Target pointing data
** begin **

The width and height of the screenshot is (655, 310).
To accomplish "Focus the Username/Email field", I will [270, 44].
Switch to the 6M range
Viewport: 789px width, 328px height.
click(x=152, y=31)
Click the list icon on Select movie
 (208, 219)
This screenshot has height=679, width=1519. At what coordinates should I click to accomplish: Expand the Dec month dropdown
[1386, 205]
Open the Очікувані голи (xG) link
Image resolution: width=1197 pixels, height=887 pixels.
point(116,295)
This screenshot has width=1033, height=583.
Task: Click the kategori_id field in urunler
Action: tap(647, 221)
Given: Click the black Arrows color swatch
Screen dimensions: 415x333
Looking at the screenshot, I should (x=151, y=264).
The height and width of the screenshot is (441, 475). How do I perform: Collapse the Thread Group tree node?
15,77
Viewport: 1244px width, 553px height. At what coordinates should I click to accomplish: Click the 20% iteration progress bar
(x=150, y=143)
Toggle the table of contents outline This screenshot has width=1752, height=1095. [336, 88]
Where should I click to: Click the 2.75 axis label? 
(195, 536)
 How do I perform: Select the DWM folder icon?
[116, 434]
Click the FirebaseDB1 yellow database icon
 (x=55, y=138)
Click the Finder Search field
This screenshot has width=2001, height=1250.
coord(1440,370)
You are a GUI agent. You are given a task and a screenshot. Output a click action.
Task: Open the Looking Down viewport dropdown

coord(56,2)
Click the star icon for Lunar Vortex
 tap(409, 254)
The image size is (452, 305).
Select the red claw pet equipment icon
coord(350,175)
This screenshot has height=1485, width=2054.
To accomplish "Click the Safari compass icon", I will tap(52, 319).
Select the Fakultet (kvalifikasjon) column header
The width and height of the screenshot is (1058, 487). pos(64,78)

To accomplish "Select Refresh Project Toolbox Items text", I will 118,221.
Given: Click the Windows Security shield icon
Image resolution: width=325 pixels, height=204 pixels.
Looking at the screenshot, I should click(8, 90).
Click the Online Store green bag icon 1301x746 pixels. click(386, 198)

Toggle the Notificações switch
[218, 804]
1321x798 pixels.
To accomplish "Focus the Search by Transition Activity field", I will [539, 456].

** end **

**What you are asked to do**
Write the records above as a JSON list of strings, one string per line, leaving out the blank lines.

**Written reply**
[
  "The width and height of the screenshot is (655, 310).",
  "To accomplish \"Focus the Username/Email field\", I will [270, 44].",
  "Switch to the 6M range",
  "Viewport: 789px width, 328px height.",
  "click(x=152, y=31)",
  "Click the list icon on Select movie",
  " (208, 219)",
  "This screenshot has height=679, width=1519. At what coordinates should I click to accomplish: Expand the Dec month dropdown",
  "[1386, 205]",
  "Open the Очікувані голи (xG) link",
  "Image resolution: width=1197 pixels, height=887 pixels.",
  "point(116,295)",
  "This screenshot has width=1033, height=583.",
  "Task: Click the kategori_id field in urunler",
  "Action: tap(647, 221)",
  "Given: Click the black Arrows color swatch",
  "Screen dimensions: 415x333",
  "Looking at the screenshot, I should (x=151, y=264).",
  "The height and width of the screenshot is (441, 475). How do I perform: Collapse the Thread Group tree node?",
  "15,77",
  "Viewport: 1244px width, 553px height. At what coordinates should I click to accomplish: Click the 20% iteration progress bar",
  "(x=150, y=143)",
  "Toggle the table of contents outline This screenshot has width=1752, height=1095. [336, 88]",
  "Where should I click to: Click the 2.75 axis label? ",
  "(195, 536)",
  " How do I perform: Select the DWM folder icon?",
  "[116, 434]",
  "Click the FirebaseDB1 yellow database icon",
  " (x=55, y=138)",
  "Click the Finder Search field",
  "This screenshot has width=2001, height=1250.",
  "coord(1440,370)",
  "You are a GUI agent. You are given a task and a screenshot. Output a click action.",
  "Task: Open the Looking Down viewport dropdown",
  "coord(56,2)",
  "Click the star icon for Lunar Vortex",
  " tap(409, 254)",
  "The image size is (452, 305).",
  "Select the red claw pet equipment icon",
  "coord(350,175)",
  "This screenshot has height=1485, width=2054.",
  "To accomplish \"Click the Safari compass icon\", I will tap(52, 319).",
  "Select the Fakultet (kvalifikasjon) column header",
  "The width and height of the screenshot is (1058, 487). pos(64,78)",
  "To accomplish \"Select Refresh Project Toolbox Items text\", I will 118,221.",
  "Given: Click the Windows Security shield icon",
  "Image resolution: width=325 pixels, height=204 pixels.",
  "Looking at the screenshot, I should click(8, 90).",
  "Click the Online Store green bag icon 1301x746 pixels. click(386, 198)",
  "Toggle the Notificações switch",
  "[218, 804]",
  "1321x798 pixels.",
  "To accomplish \"Focus the Search by Transition Activity field\", I will [539, 456]."
]